▸ Paginafragment:
++++++++++++++++++++
Zet een wielerliefhebber en een columnist op een terrasje. Laat ze onder het genot van een alcoholische versnapering met elkaar mijmeren. Publiceer de opborrelende gedachte over een waardig vervolg van de bezoeken van Sint en Koning aan onze stad. Et voilà! Je kunt er een week lang een krant mee vullen. De wielerliefhebber, alias Meneer Guido, en de columnist, alias Meneer Kees, zouden het prachtig vinden om het 800-jarig jubileum van Dordrecht op te leuken met de start van de Tour de France.

We spreken over het jaar 2020, maar als je ’t echt wilt, moet je er nu al mee aan de slag. In Utrecht ging het precies zo. Vele jaren geleden opperde Meneer Jeroen, wielerfanaat en journalist, het ideetje en in 2015 was het werkelijkheid. De Grand Départ van ’s werelds grootste sportevenement vond plaats binnen zijn stadsgrenzen. In de tussentijd is er in de Domstad wel het één en ander gebeurd. Als Dordrecht het sprookje van Utrecht wil kopiëren is vooral eensgezindheid nodig. Iedereen moet het willen…

De allerbelangrijkste figuur om als eerste mee te krijgen in zo’n wens is Monsieur Christian, de grote baas van de wielerwedstrijd. Zou er al iemand met hem gebeld hebben? Ik heb er zo m’n twijfels over. Wel gek, want als je er dag in dag uit mee zoet bent om Jan en Alleman om z’n mening te vragen, zou ik die als eerste gepolst hebben. Maar goed, wie ben ik? Of was het ideetje bedoeld om in komkommertijd een paar dagen zoet te zijn met een non-issue? Ik mag toch hopen van niet.
++++++++++++++++++++
▸ Uitgelichte gegevens:
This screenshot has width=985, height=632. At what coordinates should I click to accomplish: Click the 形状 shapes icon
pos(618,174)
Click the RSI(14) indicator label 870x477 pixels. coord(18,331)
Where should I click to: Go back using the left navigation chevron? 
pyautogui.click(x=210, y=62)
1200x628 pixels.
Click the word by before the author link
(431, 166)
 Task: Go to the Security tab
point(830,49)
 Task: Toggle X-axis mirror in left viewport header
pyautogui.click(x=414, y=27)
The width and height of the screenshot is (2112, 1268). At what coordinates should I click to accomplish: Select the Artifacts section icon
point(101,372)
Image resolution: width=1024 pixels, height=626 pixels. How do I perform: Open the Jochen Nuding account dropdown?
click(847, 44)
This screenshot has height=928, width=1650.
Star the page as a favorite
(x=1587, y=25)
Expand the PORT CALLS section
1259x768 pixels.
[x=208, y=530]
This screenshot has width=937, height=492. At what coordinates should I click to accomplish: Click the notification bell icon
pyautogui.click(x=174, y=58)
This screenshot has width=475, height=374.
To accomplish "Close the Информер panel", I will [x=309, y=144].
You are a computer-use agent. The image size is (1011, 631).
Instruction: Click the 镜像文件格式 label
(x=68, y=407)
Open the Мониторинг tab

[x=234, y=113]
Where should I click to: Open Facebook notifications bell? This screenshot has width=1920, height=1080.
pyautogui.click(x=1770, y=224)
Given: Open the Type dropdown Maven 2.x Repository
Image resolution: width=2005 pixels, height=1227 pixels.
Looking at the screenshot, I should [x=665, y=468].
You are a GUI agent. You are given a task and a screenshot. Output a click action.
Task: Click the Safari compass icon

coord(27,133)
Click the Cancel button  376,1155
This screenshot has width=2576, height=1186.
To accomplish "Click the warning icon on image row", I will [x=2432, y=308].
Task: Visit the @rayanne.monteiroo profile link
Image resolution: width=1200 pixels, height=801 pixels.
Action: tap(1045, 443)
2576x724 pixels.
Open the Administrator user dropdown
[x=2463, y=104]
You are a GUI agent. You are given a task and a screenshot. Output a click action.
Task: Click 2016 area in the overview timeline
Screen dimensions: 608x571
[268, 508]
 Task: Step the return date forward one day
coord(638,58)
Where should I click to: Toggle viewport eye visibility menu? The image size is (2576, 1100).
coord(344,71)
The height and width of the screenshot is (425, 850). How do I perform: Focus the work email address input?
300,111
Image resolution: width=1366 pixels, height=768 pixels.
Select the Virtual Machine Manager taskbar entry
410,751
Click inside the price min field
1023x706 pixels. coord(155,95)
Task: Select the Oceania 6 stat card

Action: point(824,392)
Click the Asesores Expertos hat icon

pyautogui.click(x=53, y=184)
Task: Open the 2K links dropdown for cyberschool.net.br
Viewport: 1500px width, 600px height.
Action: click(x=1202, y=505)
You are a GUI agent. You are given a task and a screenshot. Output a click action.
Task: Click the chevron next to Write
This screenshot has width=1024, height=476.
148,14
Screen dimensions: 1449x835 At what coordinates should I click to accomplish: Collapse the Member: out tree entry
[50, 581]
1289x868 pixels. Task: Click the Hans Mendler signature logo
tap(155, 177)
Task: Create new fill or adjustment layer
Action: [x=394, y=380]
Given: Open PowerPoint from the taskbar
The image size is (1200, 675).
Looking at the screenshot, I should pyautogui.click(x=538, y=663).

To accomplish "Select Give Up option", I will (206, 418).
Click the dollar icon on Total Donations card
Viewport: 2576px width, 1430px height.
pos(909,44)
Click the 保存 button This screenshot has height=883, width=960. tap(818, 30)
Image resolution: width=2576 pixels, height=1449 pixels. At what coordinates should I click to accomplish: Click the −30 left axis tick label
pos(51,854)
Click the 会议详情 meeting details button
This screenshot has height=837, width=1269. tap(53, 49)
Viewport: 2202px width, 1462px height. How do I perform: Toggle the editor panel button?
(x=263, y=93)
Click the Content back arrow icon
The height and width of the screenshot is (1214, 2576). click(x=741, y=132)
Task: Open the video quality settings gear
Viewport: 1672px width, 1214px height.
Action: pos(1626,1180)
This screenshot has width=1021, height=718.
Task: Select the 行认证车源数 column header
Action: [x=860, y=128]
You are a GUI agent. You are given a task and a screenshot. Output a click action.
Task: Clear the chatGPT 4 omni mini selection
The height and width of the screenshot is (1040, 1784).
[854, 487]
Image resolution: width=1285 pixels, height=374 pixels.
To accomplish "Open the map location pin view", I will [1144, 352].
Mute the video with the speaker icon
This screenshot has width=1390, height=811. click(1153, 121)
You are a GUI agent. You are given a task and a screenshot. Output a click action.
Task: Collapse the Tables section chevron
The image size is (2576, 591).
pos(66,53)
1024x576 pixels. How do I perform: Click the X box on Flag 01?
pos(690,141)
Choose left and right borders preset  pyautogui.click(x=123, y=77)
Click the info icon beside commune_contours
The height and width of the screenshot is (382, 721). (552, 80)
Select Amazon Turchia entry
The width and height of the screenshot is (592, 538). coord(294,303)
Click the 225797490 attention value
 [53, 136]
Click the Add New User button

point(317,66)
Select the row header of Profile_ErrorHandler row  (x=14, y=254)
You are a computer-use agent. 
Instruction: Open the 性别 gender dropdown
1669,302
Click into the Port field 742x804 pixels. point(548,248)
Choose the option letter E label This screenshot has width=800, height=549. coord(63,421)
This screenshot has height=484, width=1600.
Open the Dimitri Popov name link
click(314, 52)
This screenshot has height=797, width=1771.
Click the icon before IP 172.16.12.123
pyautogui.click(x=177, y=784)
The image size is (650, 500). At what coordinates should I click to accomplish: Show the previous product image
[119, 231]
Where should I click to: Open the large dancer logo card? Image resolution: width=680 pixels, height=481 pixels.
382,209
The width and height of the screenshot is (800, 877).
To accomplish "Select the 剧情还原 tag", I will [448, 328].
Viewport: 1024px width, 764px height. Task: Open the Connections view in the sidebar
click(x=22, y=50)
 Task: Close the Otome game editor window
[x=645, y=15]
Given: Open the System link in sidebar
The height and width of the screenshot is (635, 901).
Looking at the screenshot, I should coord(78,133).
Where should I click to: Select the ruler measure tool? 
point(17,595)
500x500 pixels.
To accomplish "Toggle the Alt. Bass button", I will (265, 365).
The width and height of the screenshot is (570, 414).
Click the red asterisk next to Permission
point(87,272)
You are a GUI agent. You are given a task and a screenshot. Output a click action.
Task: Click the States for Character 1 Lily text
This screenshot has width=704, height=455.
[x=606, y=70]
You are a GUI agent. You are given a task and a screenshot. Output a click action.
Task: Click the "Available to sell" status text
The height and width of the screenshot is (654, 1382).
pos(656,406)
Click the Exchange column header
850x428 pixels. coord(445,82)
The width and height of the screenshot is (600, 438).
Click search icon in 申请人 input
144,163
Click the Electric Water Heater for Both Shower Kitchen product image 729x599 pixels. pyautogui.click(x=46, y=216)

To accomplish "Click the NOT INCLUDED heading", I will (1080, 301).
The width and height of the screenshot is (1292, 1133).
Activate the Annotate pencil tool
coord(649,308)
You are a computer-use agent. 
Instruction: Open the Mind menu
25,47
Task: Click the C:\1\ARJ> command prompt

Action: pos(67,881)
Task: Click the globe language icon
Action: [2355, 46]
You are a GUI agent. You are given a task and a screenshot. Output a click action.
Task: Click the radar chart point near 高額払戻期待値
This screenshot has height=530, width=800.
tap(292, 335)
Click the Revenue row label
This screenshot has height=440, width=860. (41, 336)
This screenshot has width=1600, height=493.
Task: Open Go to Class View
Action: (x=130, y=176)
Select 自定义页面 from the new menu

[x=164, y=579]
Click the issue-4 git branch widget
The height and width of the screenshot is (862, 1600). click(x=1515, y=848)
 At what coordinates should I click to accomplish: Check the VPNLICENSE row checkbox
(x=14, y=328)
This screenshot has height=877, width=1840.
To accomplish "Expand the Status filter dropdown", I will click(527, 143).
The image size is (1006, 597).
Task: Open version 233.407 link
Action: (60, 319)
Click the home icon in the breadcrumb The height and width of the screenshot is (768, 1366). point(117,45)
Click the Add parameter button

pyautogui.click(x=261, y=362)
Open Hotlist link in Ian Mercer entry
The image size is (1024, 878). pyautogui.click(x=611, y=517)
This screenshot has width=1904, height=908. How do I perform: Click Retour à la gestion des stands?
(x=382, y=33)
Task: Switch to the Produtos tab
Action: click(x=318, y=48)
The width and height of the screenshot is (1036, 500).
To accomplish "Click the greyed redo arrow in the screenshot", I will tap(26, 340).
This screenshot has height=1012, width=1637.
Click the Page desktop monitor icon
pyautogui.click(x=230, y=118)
++++++++++++++++++++
▸ Opdrachten:
1. Herhaal letterlijk een stuk uit het paginafragment: begin bij de woorden "De allerbelangrijkste figuur" en stop na "hopen van niet.".
2. Beantwoord aan de hand van het paginafragment de volgende vragen.
(a) Welk jubileum van Dordrecht zouden Meneer Guido en Meneer Kees willen opleuken met de start van de Tour de France?
(b) In welk jaar werd het idee van Meneer Jeroen in Utrecht werkelijkheid?
(c) Wie noemt het fragment de grote baas van de wielerwedstrijd?
3. Geef bij elke bewering aan of ze klopt met het paginafragment, en citeer de woorden die de doorslag geven.
(a) Het jaar waarover gesproken wordt, is 2020.
(b) Meneer Jeroen was wielerfanaat en fotograaf.
(c) De schrijver is ervan overtuigd dat iemand Monsieur Christian al heeft gebeld.

▸ Antwoorden:
1.
De allerbelangrijkste figuur om als eerste mee te krijgen in zo’n wens is Monsieur Christian, de grote baas van de wielerwedstrijd. Zou er al iemand met hem gebeld hebben? Ik heb er zo m’n twijfels over. Wel gek, want als je er dag in dag uit mee zoet bent om Jan en Alleman om z’n mening te vragen, zou ik die als eerste gepolst hebben. Maar goed, wie ben ik? Of was het ideetje bedoeld om in komkommertijd een paar dagen zoet te zijn met een non-issue? Ik mag toch hopen van niet.

2.
(a) Het 800-jarig jubileum.
(b) In 2015.
(c) Monsieur Christian.

3.
(a) Ja: "We spreken over het jaar 2020".
(b) Nee: "wielerfanaat en journalist".
(c) Nee: "Ik heb er zo m’n twijfels over."